About 45 minutes ago, I was clear that there would be leased platforms that are far more appropriate for use in the channel. The hon. Gentleman suggests that this might be a contract with a single provider. That is not the case. What I am talking about is contracting platforms to come fully under command. I cannot say who they are owned by, but the names of the big conglomerates he just mentioned have not been mentioned.
Bringing in the military seems to be the Government’s solution to everything these days, to the extent that I was surprised it was not part of the Culture Secretary’s plan yesterday for the future of the BBC. Given the conflation of responsibilities, in particular around issues of aid and security, can the Minister confirm that there will be no creative accounting in any attempt to hive off the costs to the overseas development assistance budget, or, for that matter, the NATO 2% target?

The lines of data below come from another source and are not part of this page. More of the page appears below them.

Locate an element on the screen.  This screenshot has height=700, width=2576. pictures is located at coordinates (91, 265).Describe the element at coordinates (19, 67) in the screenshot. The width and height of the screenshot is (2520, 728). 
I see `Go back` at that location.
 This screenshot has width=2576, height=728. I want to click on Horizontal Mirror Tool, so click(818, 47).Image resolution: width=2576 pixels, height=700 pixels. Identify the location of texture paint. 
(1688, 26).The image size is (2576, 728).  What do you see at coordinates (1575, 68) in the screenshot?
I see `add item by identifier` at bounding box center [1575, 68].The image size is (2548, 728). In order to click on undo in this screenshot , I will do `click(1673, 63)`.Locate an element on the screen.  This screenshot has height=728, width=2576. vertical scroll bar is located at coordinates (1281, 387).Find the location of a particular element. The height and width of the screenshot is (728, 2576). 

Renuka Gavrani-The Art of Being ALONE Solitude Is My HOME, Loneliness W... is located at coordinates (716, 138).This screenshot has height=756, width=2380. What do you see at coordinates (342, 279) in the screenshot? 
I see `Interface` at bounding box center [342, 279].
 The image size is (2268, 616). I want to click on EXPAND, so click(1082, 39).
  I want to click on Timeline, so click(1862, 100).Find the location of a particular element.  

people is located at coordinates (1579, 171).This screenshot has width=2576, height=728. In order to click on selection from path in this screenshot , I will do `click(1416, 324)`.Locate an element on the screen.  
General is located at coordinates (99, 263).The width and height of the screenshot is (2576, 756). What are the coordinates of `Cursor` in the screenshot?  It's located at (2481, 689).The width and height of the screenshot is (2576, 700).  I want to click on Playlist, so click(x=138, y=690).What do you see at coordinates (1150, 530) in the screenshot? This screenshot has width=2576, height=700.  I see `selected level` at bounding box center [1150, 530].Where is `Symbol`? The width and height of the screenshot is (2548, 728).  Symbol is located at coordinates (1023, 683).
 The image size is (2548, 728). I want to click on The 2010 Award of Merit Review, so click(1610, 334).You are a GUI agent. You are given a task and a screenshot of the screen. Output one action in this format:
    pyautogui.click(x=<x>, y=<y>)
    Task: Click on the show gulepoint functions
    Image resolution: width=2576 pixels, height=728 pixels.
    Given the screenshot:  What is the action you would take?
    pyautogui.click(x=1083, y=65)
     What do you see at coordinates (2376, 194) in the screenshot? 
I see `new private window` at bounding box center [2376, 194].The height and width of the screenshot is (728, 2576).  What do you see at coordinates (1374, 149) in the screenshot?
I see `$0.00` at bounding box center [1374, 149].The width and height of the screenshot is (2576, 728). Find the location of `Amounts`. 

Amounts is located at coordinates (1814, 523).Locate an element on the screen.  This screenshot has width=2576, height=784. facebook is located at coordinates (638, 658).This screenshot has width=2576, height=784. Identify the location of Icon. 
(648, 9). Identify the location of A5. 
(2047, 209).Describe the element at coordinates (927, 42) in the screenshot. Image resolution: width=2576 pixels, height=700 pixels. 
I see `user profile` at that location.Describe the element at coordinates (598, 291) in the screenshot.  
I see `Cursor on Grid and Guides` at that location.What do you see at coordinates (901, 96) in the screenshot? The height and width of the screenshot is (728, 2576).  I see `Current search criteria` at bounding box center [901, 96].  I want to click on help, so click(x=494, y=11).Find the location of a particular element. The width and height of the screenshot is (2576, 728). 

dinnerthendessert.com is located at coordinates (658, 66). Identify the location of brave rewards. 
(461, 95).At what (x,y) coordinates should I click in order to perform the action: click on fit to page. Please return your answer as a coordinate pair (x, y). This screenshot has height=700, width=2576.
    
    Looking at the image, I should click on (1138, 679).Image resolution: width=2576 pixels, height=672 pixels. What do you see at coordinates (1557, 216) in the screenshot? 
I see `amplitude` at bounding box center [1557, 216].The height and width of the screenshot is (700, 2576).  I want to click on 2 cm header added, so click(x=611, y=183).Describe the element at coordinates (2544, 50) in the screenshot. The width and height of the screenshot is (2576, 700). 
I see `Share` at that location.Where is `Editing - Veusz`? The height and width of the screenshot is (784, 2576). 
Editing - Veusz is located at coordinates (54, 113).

I am not sure that the military is brought in for everything, as the hon. Gentleman says. Our country has just been through an extraordinary period. We are drawing on the mass, expertise and commitment of our armed forces to support the NHS and civilian authorities through the pandemic. I think that that is a sign of the extraordinary service and professionalism of the men and women in our armed forces. Actually, I think it is good that the Government have been willing and able to draw on that capability throughout. As to his wider point, there is a requirement for a robust response. The Navy is able to bring that robustness not necessarily through the ships it can set to sea, but through its command and control, and through bringing all the Government’s maritime assets—there are many of them—to bear in a co-ordinated way. If we can do that, we can do things differently from how they have been done over the past few years.
We must remember that we are talking about 25,000 people who came to the UK in this dangerous way last year, a threefold increase that proves the Government’s plans are simply not working. The only thing we do know is that creating safe routes takes away trade from criminal gangs. Why are the Government making the situation worse without having clear objectives, rather than addressing the real problem?
There are many safe routes to the UK. I have been very clear that the part of the plan I have been able to answer questions on in the House today is not the full breadth of what needs to be done. The hon. Lady is right that the most decisive things we can do on migration are upstream of the channel. If she can wait just a few weeks, I am sure she will be illuminated fully.
I thank the Minister for his answers to questions. Recent figures show that in 2021 some 28,000 migrants crossed the channel in small boats. That number is rising. The UK has a long-established asylum system, but the use of military vessels sends an unfortunate message. There are many civilian companies every bit as efficient, so can the Minister confirm co-ordination between our Border Force, other vessels in the channel, and civilian companies that have the capability, expertise and the talent to do the job? That, Minister, could be a much better solution.
It is absolutely the case that there are more appropriate vessels for cross-decking people in the middle of the channel than Navy vessels and, indeed, Border Force cutters. There is already a vessel contracted for that purpose. Our expectation is that we would contract more of that design in order to play a role. That is not to hand it over to a company that runs all those vessels; that is to bring those vessels into service under the command of the Navy commander.